But she was saved from explaining further by Marya’s sudden flurry, her skirts swishing and her nut-brown face wrinkling against itself like she tasted something awful.

  “If he not take you to horrible place, you not need protecting. Here, sit, sit, dinner. Growing girl needs good food.” She snapped a single word, and a pot on the stove ceased bubbling over and subsided. Fey lived and breathed Potential, and they didn’t Twist. They were just . . . different, and even with the low ones you had to be careful around their prickly notions of politeness—and their fickle, fluid notions of “truth.”

  Marya was certainly the most stable fey Cami had ever met. Most of them had attention spans no longer than a hummingbird’s, and they flitter-fluttered around selling charms, or working at odds and ends for as long as the wind blew from a certain quarter.

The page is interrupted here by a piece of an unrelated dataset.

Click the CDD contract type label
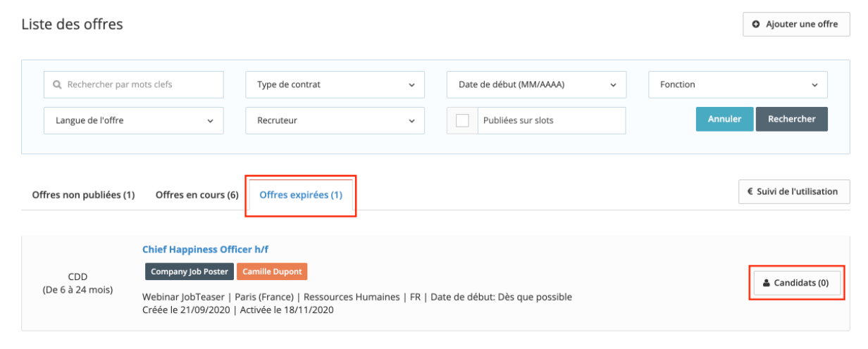The height and width of the screenshot is (349, 868). [x=78, y=277]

  On the other hand, anything outside Papa Vultusino’s walls did not interest Marya very much, if at all. Her concerns were immediate—the woodwork that needed waxing, the feeding of those in her domain, the scouring of the copper-bottom pots that hung, shining suns, in the russet-tiled kitchen. A brick hearth and a fire for pizzas and other things—can’t cook without smoke, Marya was fond of muttering—gave a comforting crackling; the gas range held bubbling pots, and the dishwasher chuckled. In the warm womb of the kitchen, Cami let Marya fuss over her, and by the time dinner was over she had almost forgotten about the wooden man.

  But not quite.

  FIVE

  THE NIGHTMARE WRAPS ITS FLABBY, TOO-LARGE fingers around my entire body, and will not let me go.

  The beautiful woman smelling of cloves and perfumed smoke, her golden hair a fountain of clean light, leans down. Her red lips are set in a slight smile, just the barest hint of amusement that will not wrinkle her soft white face. Winged eyebrows, high cheekbones, everything about her is so lovely. The heavy velvet of her indigo dress drags in the soft ankle-high dust. Her hands are broad and white and soft as well, oddly large for such a delicate frame, and her eyes are blue as summer sky. They are darkening, those lovely blue eyes, and when they are indigo to match her dress, it will be my time.

  She whispers, as the frantic barking of the dogs grows nearer. You are nobody. You are nothing.

  I know it is true, but still, I struggle. She strokes my dirty face with those big cold soft hands, rings glinting on her fingers, and my head snaps aside. The rest of me is held down, throbbing with nips and crunches of pain from the last beating.

  My teeth sink in. I worry at that hand like a rat with a bone, and she jerks back, shrieking with fury. The shape behind her is a man, and as I thrash against the handcuffs his expression twists. It is familiar, a lean dark face; he is in a leather jerkin and breeches, a collage of brown and green muted by the dimness of my cell.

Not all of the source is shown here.